EXERCISE TASKS =
**1.** In the problem write-up, which technique is used to find the median when the array's size is odd?
**2.** Transcribe the stretch of the problem write-up from "Rearranging given array" through "even or odd.".

PROVIDED TEXT =
---
Input: arr[] = {1.0, 3.0, 6.0, 9.0, 12.0, 32.0}
Output: Yes
Explanation: The mean of given array is (1.0 + 3.0 + 6.0 + 9.0 + 12.0 + 32.0) / 6 = 10.5. 
Rearranging given array as {1.0, 3.0, 9.0, 12.0, 6.0, 32.0}, here median is (9.0 + 12.0) / 2 = 10.5

Input: arr[] = {8.0, 13.0, 15.0}
Output: No

 

Approach: The given problem can be solved by using Binary Search and Two Pointers approach. If size of arr[] is odd that means the median is a single element that can be searched by using Binary search. If array size is even then Two pointers approach can be used because then median will be composed of two elements. Follow the steps below to solve the given problem.



  • Initialize a variable say, mean to store mean of arr[].
  • Check if the size of arr[] is even or odd.
    • if size of arr[] is even
      • Use Two Pointers approach to search two elements whose average = mean.
---
COLLECTED MATERIAL =

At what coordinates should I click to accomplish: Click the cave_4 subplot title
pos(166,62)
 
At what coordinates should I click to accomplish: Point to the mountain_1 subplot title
---
PER-TASK ANSWERS =
**1.** Binary search, because the median is a single element.

**2.**
Rearranging given array as {1.0, 3.0, 9.0, 12.0, 6.0, 32.0}, here median is (9.0 + 12.0) / 2 = 10.5

Input: arr[] = {8.0, 13.0, 15.0}
Output: No

 

Approach: The given problem can be solved by using Binary Search and Two Pointers approach. If size of arr[] is odd that means the median is a single element that can be searched by using Binary search. If array size is even then Two pointers approach can be used because then median will be composed of two elements. Follow the steps below to solve the given problem.



  • Initialize a variable say, mean to store mean of arr[].
  • Check if the size of arr[] is even or odd.